D'abord attirée par la médecine, Susan Doniz a rapidement trouvé sa voie dans l'informatique. Elle a d'abord gravi les échelons dans le domaine chez Procter & Gamble, avant de devenir DSI de la compagnie aérienne australienne Qantas Airways. Elle a ensuite rejoint Boeing où elle occupe actuellement les fonctions de DSI et de responsable de l'analyse des données.
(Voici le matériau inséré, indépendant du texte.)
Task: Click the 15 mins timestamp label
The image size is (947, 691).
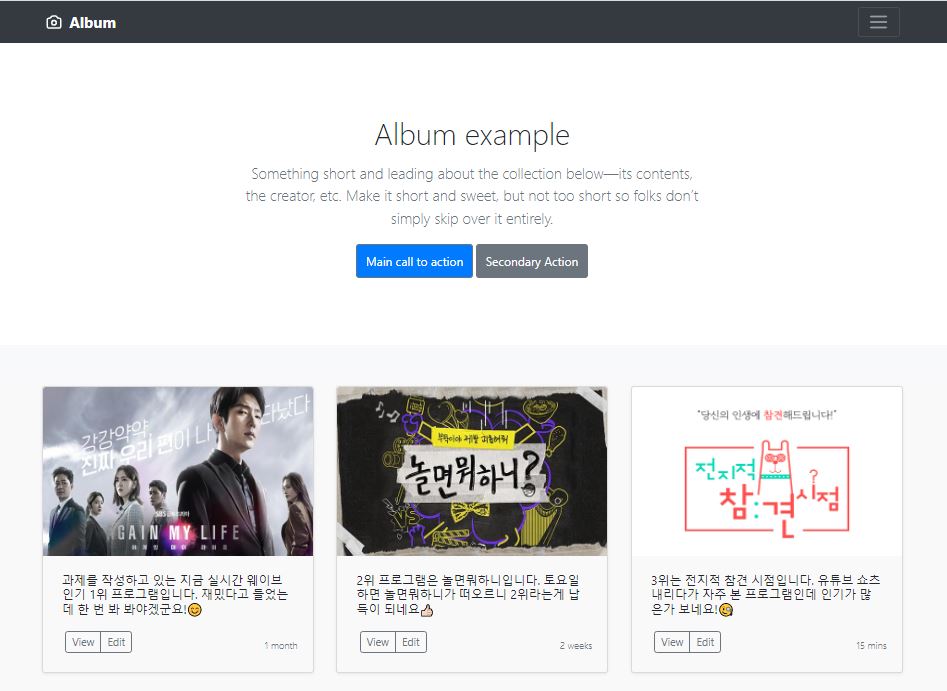Action: coord(871,646)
Elle attribue sa réussite en la matière à la curiosité qu'elle a développée en grandissant et en habitant hors des États-Unis, en particulier en Espagne et en Amérique latine. « Le style de leadership que je pratique aujourd'hui a beaucoup à voir avec cette curiosité, précise-t-elle. Qui plus est, je suis le type de personne qui apprend tout au long de sa vie. » Sa curiosité - et son goût pour des méthodes comme le design thinking - est motivée, comme elle l'explique, par le désir de « vraiment comprendre les choses et leur fonctionnement, plutôt que de se contenter de croire quelqu'un d'autre sur parole. »
Ainsi, pour endosser pleinement son rôle chez Boeing, Susan Doniz a d'abord expérimenté directement le travail dans les usines afin de comprendre pleinement les activités de son entreprise. Aujourd'hui, elle continue de passer du temps non seulement avec d'autres dirigeants et cadres, mais aussi avec des employés, des stagiaires et d'autres personnes au sein de l'informatique et de l'entreprise dans son ensemble. Des employés « au coeur de l'action tous les jours ».
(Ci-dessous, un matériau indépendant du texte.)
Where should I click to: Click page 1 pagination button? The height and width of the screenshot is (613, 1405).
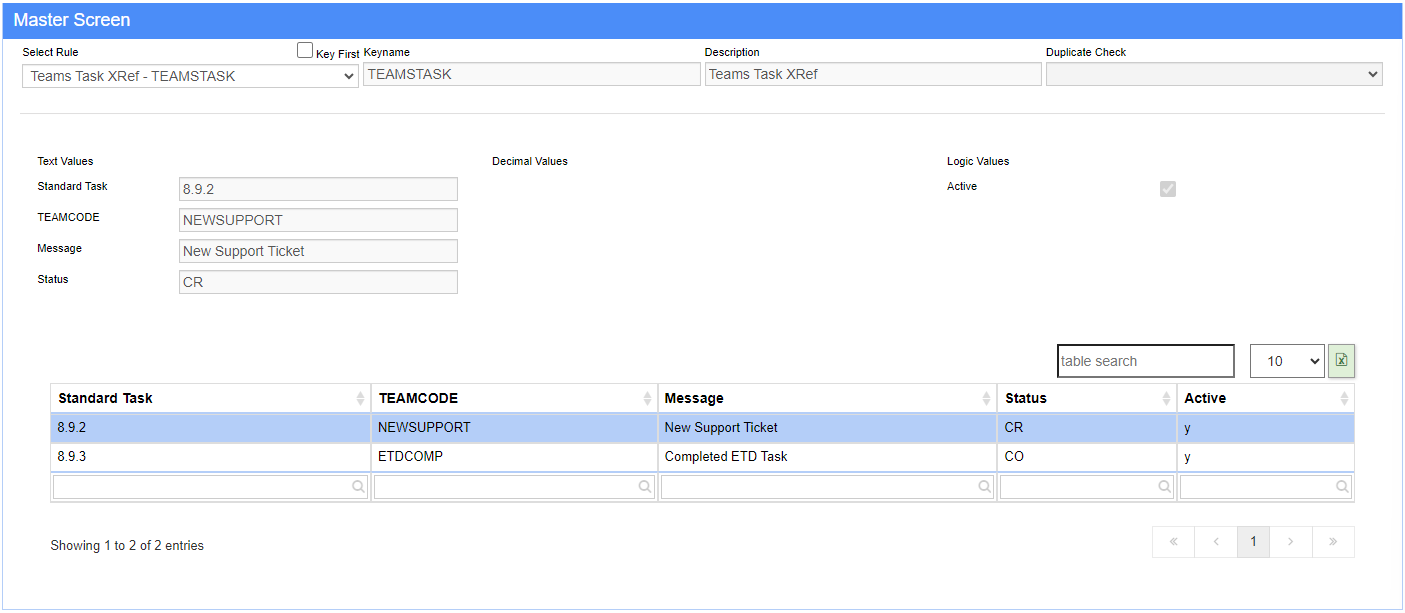(x=1253, y=542)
Un moyen, selon la CIO, de mieux comprendre les processus de l'entreprise à un « niveau très personnel » et de s'imprégner de « ce que les employés essaient concrètement d'accomplir ». En outre, par ce biais, Susan Doniz s'efforce de se mettre à leur place. Ce qui, selon elle, est particulièrement important lorsque l'on gravit les échelons de la hiérarchie, car « plus on est haut placé, plus on perd de vue ce qui se passe réellement, parce que tout passe par de nombreuses couches ».
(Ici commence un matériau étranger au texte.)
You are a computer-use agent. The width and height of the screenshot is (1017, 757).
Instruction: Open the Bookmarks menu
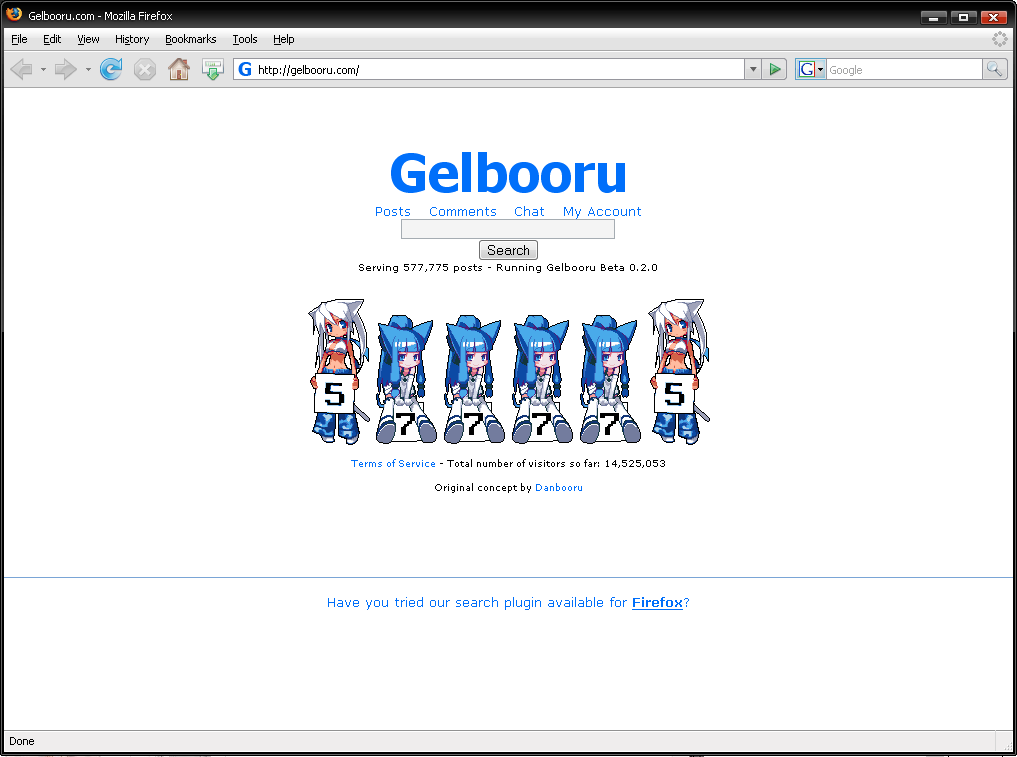point(191,39)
Des employés incités à donner le meilleur d'eux-mêmes
Par ailleurs, la CIO de Boeing a adopté une approche métier de l'informatique. Il ne s'agit donc pas de se contenter d'attribuer des projets aux informaticiens et de leur dire exactement quoi faire, mais de se concentrer sur « les résultats et sur les processus métier derrière les projets », comme elle le précise. Elle ajoute que ce modèle conduit aussi les employés à se sentir davantage engagés dans leur travail que si on leur assigne des tâches sans contexte ni objectifs associés. « Leur donner les outils, mais aussi la capacité de prendre leurs propres décisions, et supprimer la bureaucratie ou tout travail sans valeur ajoutée qui les entrave, permet de vraiment les motiver, poursuit-elle. C'est essentiel, parce que s'ils ne peuvent pas faire leur travail dans de bonnes conditions, ils partiront. »
Chez Boeing, l'importance accordée à la formation et à l'évolution de carrière renforce cette focalisation sur la satisfaction au travail et la rétention des équipes. Pour la DSI de l'avionneur, il est par exemple essentiel de former les managers à diriger efficacement leurs équipes. Mais aussi de réaliser que tout le monde ne peut, ni ne veut forcément suivre cette voie. Pour ceux qui souhaitent rester dans le domaine technique, Boeing propose ainsi des parcours de carrière pour évoluer sans avoir à passer à un poste de direction.
Le programme Technical fellowship de l'industriel est justement destiné à renforcer les compétences des travailleurs techniques de Boeing. Il compte trois niveaux principaux : associate technical fellow, technical fellow et senior technical fellow, poste de direction. Mais les employés peuvent également accéder au poste de principal senior technical fellow et de distinguished senior technical fellow, avec un niveau de vice-président. Boeing a mis en place cette voie d'évolution de carrière alternative pour éviter de voir ses meilleurs employés et experts partir dans d'autres entreprises pour progresser.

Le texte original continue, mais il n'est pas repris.